ZU BEARBEITENDE AUFGABEN>
[1] Beantworten Sie anhand des Textauszugs über Liliencrons Gedicht folgende Fragen:
(a) Welche Lebensdaten werden für Detlef von Liliencron genannt?
(b) Wovon geküsst begegnet dem lyrischen Ich die „Wölkchenherde“ am Morgenhimmel?
(c) Mit welchen Worten des Gedichts wird die Expressivität von Liliencrons lyrischer Sprache veranschaulicht?
[2] Führen Sie den Textauszug über Liliencrons Gedicht im Anschluss an seinen letzten Satz weiter.

TEXTAUSZUG>
▬▬▬▬▬▬▬▬▬▬
Das Gedicht Detlef von Liliencrons (1844-1909), das dieser Liedkomposition Weberns zugrunde liegt, stellt ein durchaus repräsentatives – und zweifellos gelungenes - Beispiel für seine aus dem Geist des Impressionismus kommende Lyrik dar, die es vermag, mit wenigen markanten und ausdrucksstarken sprachlichen Strichen eine Augenblickssituation einzufangen: Den „Heimgang in der Frühe“ des Tages, der auf eine Nacht, die nur mit den knappen Worten „Hör´ ich hinter mir / sacht ein Fenster schließen“ in ihrem Geschehen“ skizzenhaft angedeutet wird. Auf beeindruckende, weil im Gestus der lyrisch-sprachlichen Deskription verbleibende Weise werden nun die Erfahrungen wiedergegeben, die das lyrische Ich in der Begegnung mit dem Morgen aus der Perspektive des Nachklangs dieser Nacht macht. Sie verdichten sich in solchen Bildern wie dem, dass ihm die „Wölkchenherde“ am blauen Morgenhimmel als von den blauen Augen der Geliebten geküsst begegnet und der Gesang der Drossel als das stille Erwachen des Tages aus „Liebesträumen“ erfahren wird. Die Expressivität der lyrischen Sprache Liliencrons speist sich aus diesem Gestus des die Sache gleichsam unverblümt und zart zugleich ins Wort Setzens, - vernehmlich etwa in den Worten: „Klanglos liegt der Weg, und die Bäume schweigen“.
▬▬▬▬▬▬▬▬▬▬
VORLIEGENDES MATERIAL>
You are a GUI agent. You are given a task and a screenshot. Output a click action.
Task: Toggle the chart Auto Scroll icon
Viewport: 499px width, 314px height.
▬▬▬▬▬▬▬▬▬▬
LÖSUNGSTEIL>
[1]
(a) 1844–1909
(b) Von den blauen Augen der Geliebten
(c) „Klanglos liegt der Weg, und die Bäume schweigen“

[2]
Dieses Gedicht muss – so stelle ich mir vor - dem musikalischen Lyriker Webern wie der Inbegriff der Aufforderung „Komponiere mich“ entgegengetreten sein. Und er kam ihr auf die für ihn ganz typische Weise nach: Mit dem – darin dem lyrischen Gestus Liliencrons voll entsprechenden – Umsetzen der jeweiligen lyrischen Aussage in liedmusikalische Einzelgebilde. Dies – wie oben bei der Beschreibung der Faktur des Liedes aufzuzeigen versucht wurde – in Gestalt einer Abfolge von, in ihrer melodischen und harmonischen Eigenart hochgradig individuellen Liedzeilen, die aber darin in einen musikalischen Kontext eingebunden bleiben.
Wie stark diese Individualität der einzelnen Melodiezeile bei Webern ausgebildet ist, das zeigt sich in diesem Lied darin, dass es einem wie eine Aufeinanderfolge und Fügung von in Struktur und in ihrem klanglichen Charakter höchst unterschiedlichen, zuweilen geradezu konträren melodischen Gebilden begegnet. Zögerlich, wie stockend, weil aus kleinsten und von Pausen isolierten Melodiezeilchen schält sich die lyrische Ausgangssituation aus der aufsteigenden Chromatik des Vorspiels heraus. Und mit einem Mal wird daraus, das lyrische Wort „Morgenweihe“ musikalisch umsetzend, eine wie ein großes klangliches Aufatmen wirkende, weil nun in überraschendes G-Dur gebettete melodisch weil nach oben ausgreifende Bogenbewegung.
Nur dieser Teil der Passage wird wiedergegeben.